> **Data supplied**:
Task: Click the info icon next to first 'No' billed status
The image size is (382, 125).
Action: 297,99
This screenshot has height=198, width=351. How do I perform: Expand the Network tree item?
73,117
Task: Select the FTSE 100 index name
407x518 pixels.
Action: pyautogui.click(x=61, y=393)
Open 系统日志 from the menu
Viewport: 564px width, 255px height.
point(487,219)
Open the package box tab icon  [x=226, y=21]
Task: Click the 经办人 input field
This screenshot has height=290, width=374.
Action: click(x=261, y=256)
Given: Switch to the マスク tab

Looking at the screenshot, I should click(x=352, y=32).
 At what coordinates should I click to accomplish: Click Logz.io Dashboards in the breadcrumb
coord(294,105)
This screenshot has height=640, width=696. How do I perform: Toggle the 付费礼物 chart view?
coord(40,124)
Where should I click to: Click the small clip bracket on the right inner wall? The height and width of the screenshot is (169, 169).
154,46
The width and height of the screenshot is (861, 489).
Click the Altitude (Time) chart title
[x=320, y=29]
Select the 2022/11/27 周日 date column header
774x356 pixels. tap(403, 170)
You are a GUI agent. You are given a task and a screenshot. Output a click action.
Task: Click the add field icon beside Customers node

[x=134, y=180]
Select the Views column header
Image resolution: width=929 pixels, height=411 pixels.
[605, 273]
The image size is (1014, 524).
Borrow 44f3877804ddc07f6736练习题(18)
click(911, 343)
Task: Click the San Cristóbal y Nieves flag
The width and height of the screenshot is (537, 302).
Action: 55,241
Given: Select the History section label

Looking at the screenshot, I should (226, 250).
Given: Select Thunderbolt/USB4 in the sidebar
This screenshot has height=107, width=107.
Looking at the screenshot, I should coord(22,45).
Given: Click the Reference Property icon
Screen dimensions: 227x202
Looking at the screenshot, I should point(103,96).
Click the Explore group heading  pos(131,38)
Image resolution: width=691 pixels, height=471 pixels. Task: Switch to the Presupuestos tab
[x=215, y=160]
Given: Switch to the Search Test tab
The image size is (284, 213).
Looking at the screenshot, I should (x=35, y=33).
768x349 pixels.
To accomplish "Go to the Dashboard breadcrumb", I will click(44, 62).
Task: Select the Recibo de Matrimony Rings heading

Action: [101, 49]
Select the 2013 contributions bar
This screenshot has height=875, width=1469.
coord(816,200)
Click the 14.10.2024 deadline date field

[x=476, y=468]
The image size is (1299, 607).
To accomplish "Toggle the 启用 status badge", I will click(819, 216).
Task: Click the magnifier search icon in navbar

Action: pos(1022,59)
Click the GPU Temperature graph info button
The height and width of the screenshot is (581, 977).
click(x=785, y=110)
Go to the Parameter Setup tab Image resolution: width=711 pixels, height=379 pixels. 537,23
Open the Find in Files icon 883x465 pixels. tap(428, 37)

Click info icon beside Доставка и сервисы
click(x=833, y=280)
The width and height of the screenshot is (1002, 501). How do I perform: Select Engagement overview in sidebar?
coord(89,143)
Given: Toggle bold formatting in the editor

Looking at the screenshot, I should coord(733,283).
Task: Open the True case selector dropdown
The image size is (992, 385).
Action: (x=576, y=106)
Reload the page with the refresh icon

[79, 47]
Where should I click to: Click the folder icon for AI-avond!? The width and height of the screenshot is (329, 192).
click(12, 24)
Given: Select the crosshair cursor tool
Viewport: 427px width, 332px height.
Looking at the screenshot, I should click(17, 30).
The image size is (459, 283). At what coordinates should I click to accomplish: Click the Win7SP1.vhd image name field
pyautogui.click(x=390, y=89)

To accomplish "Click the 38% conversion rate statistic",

> **What this task involves**: Please transcribe the material line by line, exactly, from its opening line through the line that contains "The image size is (1014, 524).".

> **Your solution**:
Task: Click the info icon next to first 'No' billed status
The image size is (382, 125).
Action: 297,99
This screenshot has height=198, width=351. How do I perform: Expand the Network tree item?
73,117
Task: Select the FTSE 100 index name
407x518 pixels.
Action: pyautogui.click(x=61, y=393)
Open 系统日志 from the menu
Viewport: 564px width, 255px height.
point(487,219)
Open the package box tab icon  [x=226, y=21]
Task: Click the 经办人 input field
This screenshot has height=290, width=374.
Action: click(x=261, y=256)
Given: Switch to the マスク tab

Looking at the screenshot, I should click(x=352, y=32).
 At what coordinates should I click to accomplish: Click Logz.io Dashboards in the breadcrumb
coord(294,105)
This screenshot has height=640, width=696. How do I perform: Toggle the 付费礼物 chart view?
coord(40,124)
Where should I click to: Click the small clip bracket on the right inner wall? The height and width of the screenshot is (169, 169).
154,46
The width and height of the screenshot is (861, 489).
Click the Altitude (Time) chart title
[x=320, y=29]
Select the 2022/11/27 周日 date column header
774x356 pixels. tap(403, 170)
You are a GUI agent. You are given a task and a screenshot. Output a click action.
Task: Click the add field icon beside Customers node

[x=134, y=180]
Select the Views column header
Image resolution: width=929 pixels, height=411 pixels.
[605, 273]
The image size is (1014, 524).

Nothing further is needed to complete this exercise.